# Heading to Michigan this weekend



## Schroedc (May 3, 2017)

I'll be heading to Adrian, MI this weekend to do some demos and peddle my wares at this event-

https://www.greatlakeswoodworkingfestival.com/

Not sure what to expect but if anyone is anywhere close and wants to meet up while I'm there, let me know. No cost to get in, some tool giveaways, stuff like that.

@woodtickgreg

Reactions: Like 3


----------



## Nature Man (May 3, 2017)

Best of luck in the show! Chuck

Reactions: Thank You! 1 | Agree 1


----------



## Tony (May 3, 2017)

Looks like a good time, hope you sell out Colin! Tony

Reactions: Agree 1


----------



## woodtickgreg (May 3, 2017)

Awe man, I have plans for the weekend.

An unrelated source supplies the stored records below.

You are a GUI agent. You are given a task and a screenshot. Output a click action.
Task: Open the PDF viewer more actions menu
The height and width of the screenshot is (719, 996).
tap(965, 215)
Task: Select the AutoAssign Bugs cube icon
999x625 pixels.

How late does the show run till on Saturday? Sunday is out for me as I am attending another show and the shows usually pack up early on Sunday. Adrian is about an hour southeast of me. But if i didnt have plans i would go there on sunday just to meat you in person. I might be able to make it on saturday afternoon but it would be late, i have to work till 2. But man i wish i could make this work.


----------



## Schroedc (May 3, 2017)

woodtickgreg said:


> Awe man, I have plans for the weekend. How late does the show run till on Saturday? Sunday is out for me as I am attending another show and the shows usually pack up early on Sunday. Adrian is about an hour southeast of me. But if i didnt have plans i would go there on sunday just to meat you in person. I might be able to make it on saturday afternoon but it would be late, i have to work till 2. But man i wish i could make this work.

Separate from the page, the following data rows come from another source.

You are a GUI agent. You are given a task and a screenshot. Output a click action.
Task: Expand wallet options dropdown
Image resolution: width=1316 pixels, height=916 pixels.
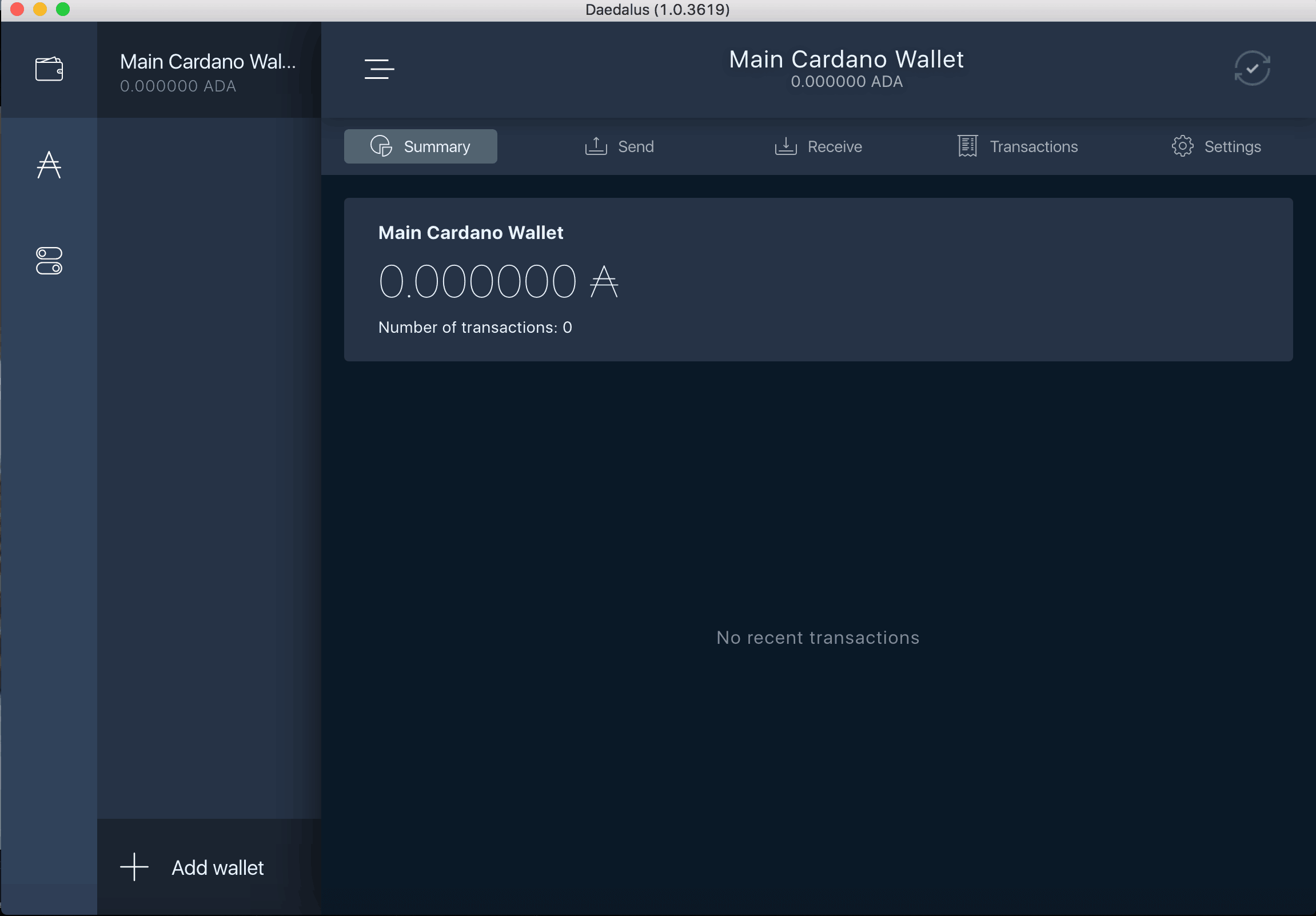[379, 69]
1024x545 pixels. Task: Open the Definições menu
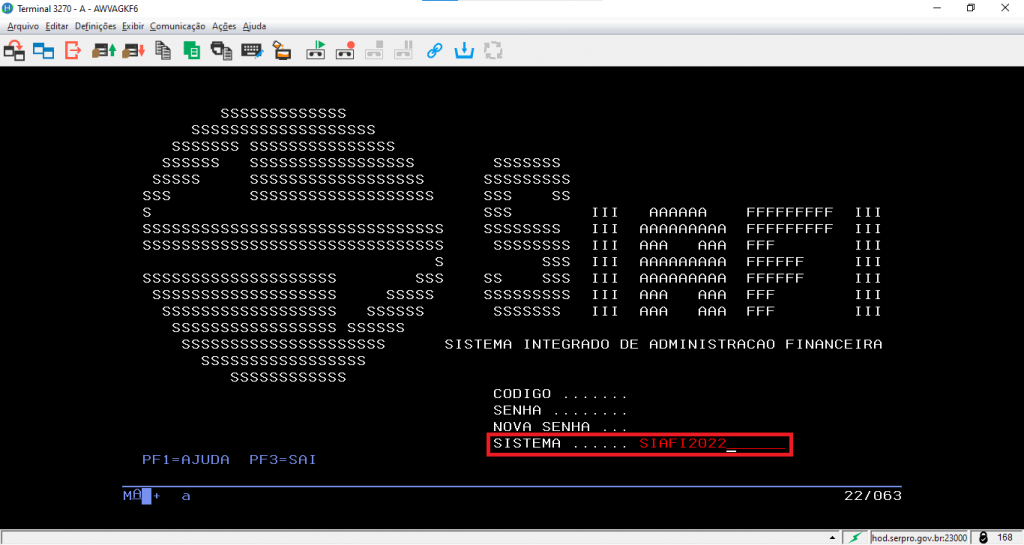tap(95, 26)
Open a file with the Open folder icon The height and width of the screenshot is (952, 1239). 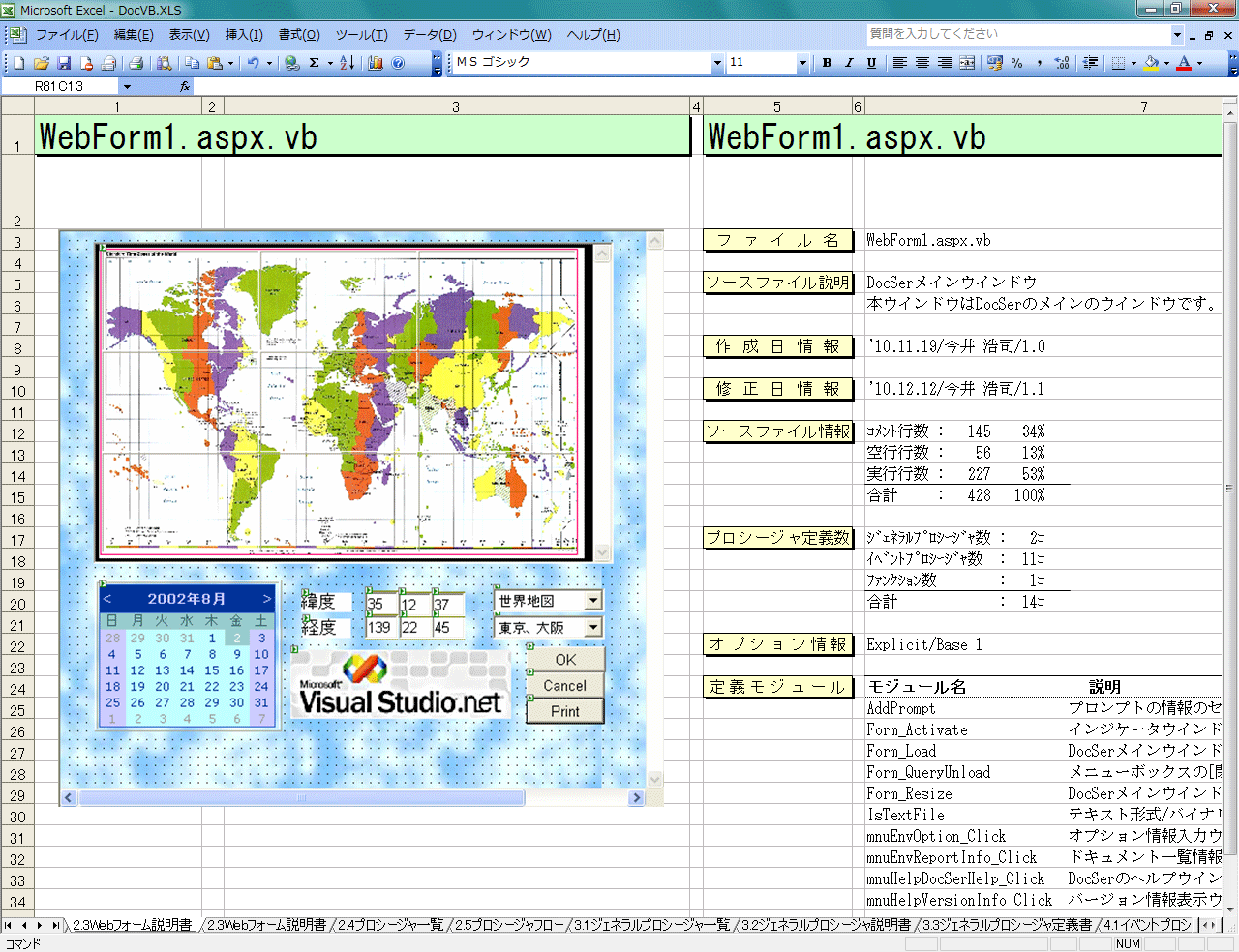coord(42,63)
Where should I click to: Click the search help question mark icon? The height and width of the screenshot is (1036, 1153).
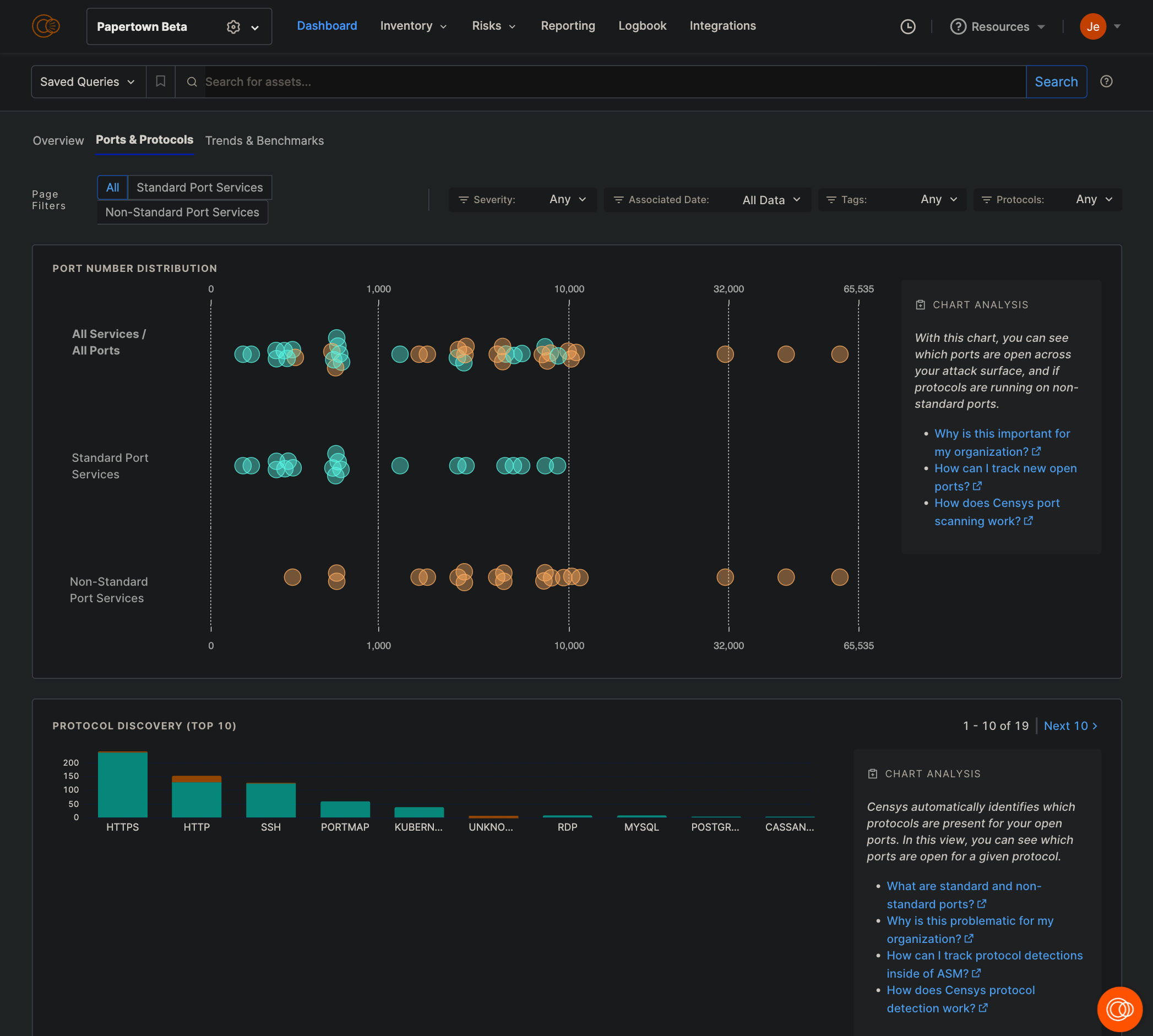tap(1106, 81)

The show is Sunday only, I'll be hitting the area Saturday evening some time. If you want to message me your number. We can touch base and maybe meet somewhere Saturday night.


----------



## Tony (May 3, 2017)

Schroedc said:


> The show is Sunday only, I'll be hitting the area Saturday evening some time. If you want to message me your number. We can touch base and maybe meet somewhere Saturday night.



Aren't you taking him that Crescent Bandsaw??

Reactions: Like 1 | Great Post 1 | Funny 3


----------



## woodtickgreg (May 3, 2017)

Hey that sounds good, we can meet for dinner or something. I'll message you my number.


----------



## gman2431 (May 3, 2017)

If the show was Saturday I would come see ya for sure!! 3 hours each way on a Sunday probably isnt gonna happen tho.


----------



## Spinartist (May 3, 2017)

Hope you sell lots of product $$$$


----------